▶ Aim: Arrange the items, from the first line through the line containing "Action: (243, 218)", as a Markdown table with the columns Row and Line, omitting any blank lines.

(Items from a dataset)
*****

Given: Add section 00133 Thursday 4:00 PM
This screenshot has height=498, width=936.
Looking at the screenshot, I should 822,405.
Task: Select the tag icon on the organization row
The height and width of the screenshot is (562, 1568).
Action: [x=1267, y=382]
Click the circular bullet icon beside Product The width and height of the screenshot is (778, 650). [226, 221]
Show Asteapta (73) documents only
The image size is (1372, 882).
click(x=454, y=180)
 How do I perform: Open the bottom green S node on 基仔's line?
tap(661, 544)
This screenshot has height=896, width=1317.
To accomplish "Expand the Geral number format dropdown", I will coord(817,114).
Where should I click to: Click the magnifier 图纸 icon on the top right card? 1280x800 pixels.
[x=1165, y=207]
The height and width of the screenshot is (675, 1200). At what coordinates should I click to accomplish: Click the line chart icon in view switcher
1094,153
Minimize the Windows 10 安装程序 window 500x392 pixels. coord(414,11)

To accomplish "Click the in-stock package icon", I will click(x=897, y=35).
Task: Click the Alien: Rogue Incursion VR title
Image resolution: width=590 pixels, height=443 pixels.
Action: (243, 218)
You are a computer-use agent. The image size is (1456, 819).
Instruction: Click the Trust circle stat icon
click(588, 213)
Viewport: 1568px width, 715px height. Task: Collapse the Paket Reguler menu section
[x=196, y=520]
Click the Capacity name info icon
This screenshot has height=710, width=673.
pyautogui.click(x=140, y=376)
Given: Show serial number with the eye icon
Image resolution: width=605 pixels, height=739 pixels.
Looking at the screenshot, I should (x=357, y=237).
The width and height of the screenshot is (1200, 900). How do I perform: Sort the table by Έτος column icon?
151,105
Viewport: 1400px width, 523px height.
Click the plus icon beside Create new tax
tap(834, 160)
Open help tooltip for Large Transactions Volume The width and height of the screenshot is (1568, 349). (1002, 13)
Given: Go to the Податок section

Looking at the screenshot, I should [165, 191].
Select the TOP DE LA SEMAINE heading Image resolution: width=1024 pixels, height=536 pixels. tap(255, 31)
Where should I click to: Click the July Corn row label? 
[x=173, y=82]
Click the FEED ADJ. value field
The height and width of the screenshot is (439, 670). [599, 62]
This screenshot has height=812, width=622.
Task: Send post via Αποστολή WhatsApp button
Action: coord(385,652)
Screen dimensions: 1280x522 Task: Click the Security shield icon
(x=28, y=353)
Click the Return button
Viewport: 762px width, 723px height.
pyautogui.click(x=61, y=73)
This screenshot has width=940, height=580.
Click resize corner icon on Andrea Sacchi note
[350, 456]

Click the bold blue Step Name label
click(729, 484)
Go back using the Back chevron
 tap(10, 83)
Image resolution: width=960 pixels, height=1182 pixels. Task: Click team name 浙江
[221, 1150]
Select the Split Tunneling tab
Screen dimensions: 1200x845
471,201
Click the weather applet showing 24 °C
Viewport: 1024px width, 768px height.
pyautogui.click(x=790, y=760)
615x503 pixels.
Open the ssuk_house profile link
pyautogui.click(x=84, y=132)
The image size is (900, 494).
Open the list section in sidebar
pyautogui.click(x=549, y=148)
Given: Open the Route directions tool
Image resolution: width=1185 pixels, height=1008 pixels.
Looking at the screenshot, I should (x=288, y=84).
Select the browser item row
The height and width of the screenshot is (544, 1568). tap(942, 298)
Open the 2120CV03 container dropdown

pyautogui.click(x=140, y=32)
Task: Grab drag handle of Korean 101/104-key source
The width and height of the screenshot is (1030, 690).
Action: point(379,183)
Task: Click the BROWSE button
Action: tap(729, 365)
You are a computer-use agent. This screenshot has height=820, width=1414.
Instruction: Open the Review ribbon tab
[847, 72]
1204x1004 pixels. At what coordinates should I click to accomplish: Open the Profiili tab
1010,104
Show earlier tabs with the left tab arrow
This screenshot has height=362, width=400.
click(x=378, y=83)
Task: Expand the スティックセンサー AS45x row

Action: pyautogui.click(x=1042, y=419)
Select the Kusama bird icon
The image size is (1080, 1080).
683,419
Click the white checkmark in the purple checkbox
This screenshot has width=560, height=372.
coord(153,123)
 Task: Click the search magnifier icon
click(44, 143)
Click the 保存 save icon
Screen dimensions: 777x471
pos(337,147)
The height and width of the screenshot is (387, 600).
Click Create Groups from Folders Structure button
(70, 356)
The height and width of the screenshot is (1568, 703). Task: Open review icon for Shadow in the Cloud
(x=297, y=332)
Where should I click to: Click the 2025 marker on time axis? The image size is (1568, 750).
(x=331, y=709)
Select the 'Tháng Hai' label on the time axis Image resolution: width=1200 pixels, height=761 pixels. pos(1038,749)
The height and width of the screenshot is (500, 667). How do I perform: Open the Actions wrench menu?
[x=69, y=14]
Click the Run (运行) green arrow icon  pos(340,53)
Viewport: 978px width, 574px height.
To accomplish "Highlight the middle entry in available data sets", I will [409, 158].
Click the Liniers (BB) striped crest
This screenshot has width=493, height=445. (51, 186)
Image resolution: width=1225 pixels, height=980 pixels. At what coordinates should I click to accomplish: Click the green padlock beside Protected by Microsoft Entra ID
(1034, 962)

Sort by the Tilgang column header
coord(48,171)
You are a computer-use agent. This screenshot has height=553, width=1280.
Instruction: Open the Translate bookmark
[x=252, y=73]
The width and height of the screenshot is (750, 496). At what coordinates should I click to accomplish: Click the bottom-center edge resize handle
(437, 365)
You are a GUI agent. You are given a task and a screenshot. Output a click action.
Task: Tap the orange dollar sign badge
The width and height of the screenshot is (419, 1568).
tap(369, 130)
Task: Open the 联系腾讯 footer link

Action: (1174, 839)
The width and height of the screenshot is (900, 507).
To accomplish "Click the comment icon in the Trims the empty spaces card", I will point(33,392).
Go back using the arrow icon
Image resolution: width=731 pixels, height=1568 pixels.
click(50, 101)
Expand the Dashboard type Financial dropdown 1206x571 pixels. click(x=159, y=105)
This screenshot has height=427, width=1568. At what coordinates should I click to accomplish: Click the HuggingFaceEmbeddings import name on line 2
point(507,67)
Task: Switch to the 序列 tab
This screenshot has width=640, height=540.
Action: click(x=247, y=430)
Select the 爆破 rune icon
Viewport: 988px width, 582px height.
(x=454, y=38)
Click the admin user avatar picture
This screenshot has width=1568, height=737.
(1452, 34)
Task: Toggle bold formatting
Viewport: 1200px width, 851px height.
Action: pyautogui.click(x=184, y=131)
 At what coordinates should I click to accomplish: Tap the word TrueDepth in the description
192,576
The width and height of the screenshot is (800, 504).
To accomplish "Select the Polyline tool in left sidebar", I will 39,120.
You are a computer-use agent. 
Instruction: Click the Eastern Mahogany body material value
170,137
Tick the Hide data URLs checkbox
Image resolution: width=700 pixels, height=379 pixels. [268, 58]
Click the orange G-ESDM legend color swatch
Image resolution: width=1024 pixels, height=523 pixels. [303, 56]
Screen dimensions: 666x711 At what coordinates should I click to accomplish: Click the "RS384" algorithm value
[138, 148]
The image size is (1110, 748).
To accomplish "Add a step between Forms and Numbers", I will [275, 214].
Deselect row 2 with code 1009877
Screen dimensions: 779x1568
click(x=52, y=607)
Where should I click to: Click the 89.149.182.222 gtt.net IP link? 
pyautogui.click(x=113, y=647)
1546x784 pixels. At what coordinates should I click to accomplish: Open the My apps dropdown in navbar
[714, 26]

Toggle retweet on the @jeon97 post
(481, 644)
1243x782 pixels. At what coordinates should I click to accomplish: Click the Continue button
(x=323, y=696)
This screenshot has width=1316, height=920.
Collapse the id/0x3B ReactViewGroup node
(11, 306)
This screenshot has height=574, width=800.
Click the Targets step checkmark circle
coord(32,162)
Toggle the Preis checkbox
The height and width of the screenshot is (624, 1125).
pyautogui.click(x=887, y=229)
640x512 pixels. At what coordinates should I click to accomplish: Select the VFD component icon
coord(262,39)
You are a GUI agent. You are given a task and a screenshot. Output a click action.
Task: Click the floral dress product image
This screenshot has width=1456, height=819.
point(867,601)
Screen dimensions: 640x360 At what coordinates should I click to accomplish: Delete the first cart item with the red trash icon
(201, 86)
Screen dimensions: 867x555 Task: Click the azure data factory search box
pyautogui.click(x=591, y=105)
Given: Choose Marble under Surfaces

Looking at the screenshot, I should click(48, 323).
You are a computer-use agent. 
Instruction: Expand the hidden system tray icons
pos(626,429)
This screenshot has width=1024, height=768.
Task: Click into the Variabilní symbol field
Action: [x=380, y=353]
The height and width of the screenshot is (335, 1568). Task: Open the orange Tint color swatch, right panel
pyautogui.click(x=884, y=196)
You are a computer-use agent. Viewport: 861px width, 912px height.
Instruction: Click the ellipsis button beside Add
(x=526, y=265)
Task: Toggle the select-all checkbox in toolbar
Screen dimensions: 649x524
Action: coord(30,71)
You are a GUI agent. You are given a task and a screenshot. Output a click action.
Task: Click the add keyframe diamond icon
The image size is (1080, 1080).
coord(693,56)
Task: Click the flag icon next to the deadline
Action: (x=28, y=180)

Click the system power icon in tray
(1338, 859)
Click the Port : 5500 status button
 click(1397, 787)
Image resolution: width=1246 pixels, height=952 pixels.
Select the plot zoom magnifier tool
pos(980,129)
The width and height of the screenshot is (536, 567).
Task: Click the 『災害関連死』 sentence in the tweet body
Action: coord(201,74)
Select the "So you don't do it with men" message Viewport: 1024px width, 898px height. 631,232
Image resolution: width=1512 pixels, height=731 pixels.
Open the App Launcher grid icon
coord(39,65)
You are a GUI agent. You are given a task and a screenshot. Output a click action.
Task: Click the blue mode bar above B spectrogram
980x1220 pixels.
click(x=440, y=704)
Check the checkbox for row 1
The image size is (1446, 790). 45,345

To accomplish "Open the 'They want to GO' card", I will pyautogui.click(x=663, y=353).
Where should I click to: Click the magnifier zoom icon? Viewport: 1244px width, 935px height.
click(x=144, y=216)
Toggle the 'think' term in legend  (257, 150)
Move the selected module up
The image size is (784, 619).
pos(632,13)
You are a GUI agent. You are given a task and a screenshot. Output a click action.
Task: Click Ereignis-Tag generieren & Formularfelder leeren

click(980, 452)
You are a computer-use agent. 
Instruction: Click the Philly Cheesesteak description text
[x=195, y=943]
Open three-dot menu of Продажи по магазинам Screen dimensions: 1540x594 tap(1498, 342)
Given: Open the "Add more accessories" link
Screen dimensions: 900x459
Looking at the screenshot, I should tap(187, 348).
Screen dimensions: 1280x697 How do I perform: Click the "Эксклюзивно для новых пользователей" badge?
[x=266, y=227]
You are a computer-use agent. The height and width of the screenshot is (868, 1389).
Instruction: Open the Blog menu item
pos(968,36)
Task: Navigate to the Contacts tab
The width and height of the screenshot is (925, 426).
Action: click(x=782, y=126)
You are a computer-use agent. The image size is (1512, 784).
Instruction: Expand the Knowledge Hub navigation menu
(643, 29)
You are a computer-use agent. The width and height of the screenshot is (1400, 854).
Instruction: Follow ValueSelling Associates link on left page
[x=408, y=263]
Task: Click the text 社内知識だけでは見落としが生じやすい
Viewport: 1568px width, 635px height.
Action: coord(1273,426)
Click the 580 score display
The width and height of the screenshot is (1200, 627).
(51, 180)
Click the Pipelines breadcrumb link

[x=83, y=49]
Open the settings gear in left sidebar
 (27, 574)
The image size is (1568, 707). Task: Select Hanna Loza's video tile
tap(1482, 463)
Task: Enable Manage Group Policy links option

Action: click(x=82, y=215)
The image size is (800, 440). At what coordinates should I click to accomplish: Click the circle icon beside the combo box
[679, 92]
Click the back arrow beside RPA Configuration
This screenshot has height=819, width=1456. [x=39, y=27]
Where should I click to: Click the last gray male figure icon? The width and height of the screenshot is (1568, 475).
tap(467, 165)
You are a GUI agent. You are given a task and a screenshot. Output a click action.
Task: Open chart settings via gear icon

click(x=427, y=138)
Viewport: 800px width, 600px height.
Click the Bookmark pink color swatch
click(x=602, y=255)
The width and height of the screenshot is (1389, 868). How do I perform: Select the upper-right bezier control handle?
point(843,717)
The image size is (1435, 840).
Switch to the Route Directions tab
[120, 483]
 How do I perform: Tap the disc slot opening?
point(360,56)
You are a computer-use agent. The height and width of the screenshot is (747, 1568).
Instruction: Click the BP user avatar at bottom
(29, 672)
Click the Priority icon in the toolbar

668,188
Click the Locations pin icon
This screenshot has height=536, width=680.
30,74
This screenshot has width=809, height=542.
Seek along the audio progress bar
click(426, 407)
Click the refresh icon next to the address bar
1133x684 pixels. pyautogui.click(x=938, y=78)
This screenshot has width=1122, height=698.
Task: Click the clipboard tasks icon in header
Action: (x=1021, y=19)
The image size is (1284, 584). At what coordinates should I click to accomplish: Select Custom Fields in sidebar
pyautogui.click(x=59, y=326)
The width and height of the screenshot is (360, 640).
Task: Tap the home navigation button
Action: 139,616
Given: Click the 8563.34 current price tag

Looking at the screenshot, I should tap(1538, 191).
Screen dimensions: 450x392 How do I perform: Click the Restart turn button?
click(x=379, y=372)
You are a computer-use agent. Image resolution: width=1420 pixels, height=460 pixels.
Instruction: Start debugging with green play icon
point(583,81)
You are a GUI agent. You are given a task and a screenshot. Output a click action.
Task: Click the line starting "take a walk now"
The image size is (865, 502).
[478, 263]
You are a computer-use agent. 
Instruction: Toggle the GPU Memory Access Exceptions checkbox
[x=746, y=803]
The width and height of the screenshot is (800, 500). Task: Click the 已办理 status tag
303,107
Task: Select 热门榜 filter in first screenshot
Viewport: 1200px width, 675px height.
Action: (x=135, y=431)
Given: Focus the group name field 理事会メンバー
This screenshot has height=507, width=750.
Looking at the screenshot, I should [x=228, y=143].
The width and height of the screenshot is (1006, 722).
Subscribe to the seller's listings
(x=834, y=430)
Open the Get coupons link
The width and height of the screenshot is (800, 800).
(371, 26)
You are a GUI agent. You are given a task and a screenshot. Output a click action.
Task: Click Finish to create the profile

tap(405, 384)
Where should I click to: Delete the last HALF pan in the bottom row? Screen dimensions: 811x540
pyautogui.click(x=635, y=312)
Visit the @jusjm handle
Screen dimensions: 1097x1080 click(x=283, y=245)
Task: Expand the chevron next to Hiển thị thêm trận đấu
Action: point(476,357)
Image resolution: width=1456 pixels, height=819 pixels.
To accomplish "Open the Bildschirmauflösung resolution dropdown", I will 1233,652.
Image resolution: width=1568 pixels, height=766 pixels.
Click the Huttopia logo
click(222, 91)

*****

▶ Answer below:
| Row | Line |
|---|---|
| 1 | Given: Add section 00133 Thursday 4:00 PM |
| 2 | This screenshot has height=498, width=936. |
| 3 | Looking at the screenshot, I should 822,405. |
| 4 | Task: Select the tag icon on the organization row |
| 5 | The height and width of the screenshot is (562, 1568). |
| 6 | Action: [x=1267, y=382] |
| 7 | Click the circular bullet icon beside Product The width and height of the screenshot is (778, 650). [226, 221] |
| 8 | Show Asteapta (73) documents only |
| 9 | The image size is (1372, 882). |
| 10 | click(x=454, y=180) |
| 11 |  How do I perform: Open the bottom green S node on 基仔's line? |
| 12 | tap(661, 544) |
| 13 | This screenshot has height=896, width=1317. |
| 14 | To accomplish "Expand the Geral number format dropdown", I will coord(817,114). |
| 15 | Where should I click to: Click the magnifier 图纸 icon on the top right card? 1280x800 pixels. |
| 16 | [x=1165, y=207] |
| 17 | The height and width of the screenshot is (675, 1200). At what coordinates should I click to accomplish: Click the line chart icon in view switcher |
| 18 | 1094,153 |
| 19 | Minimize the Windows 10 安装程序 window 500x392 pixels. coord(414,11) |
| 20 | To accomplish "Click the in-stock package icon", I will click(x=897, y=35). |
| 21 | Task: Click the Alien: Rogue Incursion VR title |
| 22 | Image resolution: width=590 pixels, height=443 pixels. |
| 23 | Action: (243, 218) |